I always thought my father was a hypochondriac. He took an amazing array of vitamin supplements every day, in what I was sure was a vain attempt at immortality.

Yet today, and every day, I take at least as many pills as he did. I can give you good reasons for every one of them. At best, each will do its part to stave off the ravages of aging. I hope that at worst they are a waste of money (and an unpleasant test of my highly developed gag reaction).

Actually, I think most of them don't make a difference, either because they correct deficiencies I don't have or because they don't actually do anything in the first place.

And the FDA isn't helping one bit.

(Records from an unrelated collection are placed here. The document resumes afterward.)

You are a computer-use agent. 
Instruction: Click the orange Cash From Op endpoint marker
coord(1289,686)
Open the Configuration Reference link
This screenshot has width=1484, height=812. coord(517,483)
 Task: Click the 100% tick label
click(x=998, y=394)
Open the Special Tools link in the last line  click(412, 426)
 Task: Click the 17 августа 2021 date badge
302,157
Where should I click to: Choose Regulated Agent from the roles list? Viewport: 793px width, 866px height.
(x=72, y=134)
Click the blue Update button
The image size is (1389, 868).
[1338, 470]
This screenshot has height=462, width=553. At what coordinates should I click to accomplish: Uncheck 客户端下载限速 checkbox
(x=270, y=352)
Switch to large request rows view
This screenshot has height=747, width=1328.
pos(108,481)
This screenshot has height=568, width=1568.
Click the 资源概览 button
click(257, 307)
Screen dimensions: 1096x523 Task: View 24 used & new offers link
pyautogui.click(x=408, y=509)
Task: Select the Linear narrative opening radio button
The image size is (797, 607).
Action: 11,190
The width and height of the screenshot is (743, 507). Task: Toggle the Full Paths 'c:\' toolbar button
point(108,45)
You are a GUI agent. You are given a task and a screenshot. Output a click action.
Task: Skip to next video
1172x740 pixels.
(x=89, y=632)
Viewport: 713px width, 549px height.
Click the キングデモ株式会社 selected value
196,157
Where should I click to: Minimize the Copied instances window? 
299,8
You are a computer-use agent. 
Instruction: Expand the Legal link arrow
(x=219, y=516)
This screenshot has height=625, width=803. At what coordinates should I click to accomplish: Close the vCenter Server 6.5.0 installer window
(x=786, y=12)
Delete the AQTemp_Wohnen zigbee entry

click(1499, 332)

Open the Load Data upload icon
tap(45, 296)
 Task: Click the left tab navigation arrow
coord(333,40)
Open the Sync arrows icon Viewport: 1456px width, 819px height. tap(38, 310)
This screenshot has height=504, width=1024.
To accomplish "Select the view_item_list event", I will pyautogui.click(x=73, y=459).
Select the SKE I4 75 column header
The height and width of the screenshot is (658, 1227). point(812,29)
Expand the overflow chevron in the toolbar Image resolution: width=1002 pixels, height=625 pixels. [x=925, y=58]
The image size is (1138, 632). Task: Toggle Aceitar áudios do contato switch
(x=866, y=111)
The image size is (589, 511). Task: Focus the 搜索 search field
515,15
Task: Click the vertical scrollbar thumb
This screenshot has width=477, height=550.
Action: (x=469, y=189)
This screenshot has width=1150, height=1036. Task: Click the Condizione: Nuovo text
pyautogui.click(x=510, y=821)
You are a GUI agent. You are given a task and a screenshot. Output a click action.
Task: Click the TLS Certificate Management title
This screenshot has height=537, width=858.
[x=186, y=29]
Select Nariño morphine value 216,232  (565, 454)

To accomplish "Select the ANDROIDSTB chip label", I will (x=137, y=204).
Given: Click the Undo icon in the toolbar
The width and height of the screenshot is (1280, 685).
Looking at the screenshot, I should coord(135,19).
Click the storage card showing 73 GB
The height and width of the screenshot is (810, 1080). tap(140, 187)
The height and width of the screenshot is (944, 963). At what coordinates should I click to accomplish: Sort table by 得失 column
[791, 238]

Every one of these pills comes in a bottle with carefully worded statements of the form "this may help do blah blah blah" and the standard disclaimer, "These statements have not been evaluated by the FDA".

If the FDA was doing its job, it would make a serious investigation into the benefits of taking 3 grams of vitamin C daily. Or 15 grams - I know people who take that much when they aren't sick.

What about the Glucosamine/Chondroitin complex I've taken since before my knee surgery? Does it help or do nothing?

I've been taking Alpha Lipoic Acid and Carnitine since attending a talk by Bruce Ames, the cancer-in-rats researcher at Berkeley who said his rats "did the macarena" after being dosed. This stuff is supposed to keep my DNA from getting replication errors. Sounds good to me, and it's backed by research and theory .. but can the FDA puh-leeez sponsor some big studies to support or refute these claims?

Again, it's what our tax money is supposed to pay for.

My list goes on - Lysine/Proline complex, B12, CoQ10, Omega3, Piracetam (and friends), Huperzine/Vinpocetine. I probably take a dozen pills a day, with full knowledge that probably 90% are unnecessary. If only I knew which 90%...

Even the Saw Palmetto "Prostate Formula" things, which have a measurable and repeatable effect, carry this useless disclaimer.

Why is this? I don't buy the line that supplement manufacturers would rather thrive on uncertainty than have their claims possibly disproven. I think it's because America has been drinking the "Free Enterprise Is Always Right" Kool Aid for so long, it doesn't know any other way.

I'm no fan of Big Government, and I can think of lots of things I really don't want the government to run. But I do expect it to provide police, highways, environmental oversight, etc etc etc. And I want the FDA to actively evaluate everything that is claimed to have an effect on health. That what we pay them for, because this is not a job for capitalism.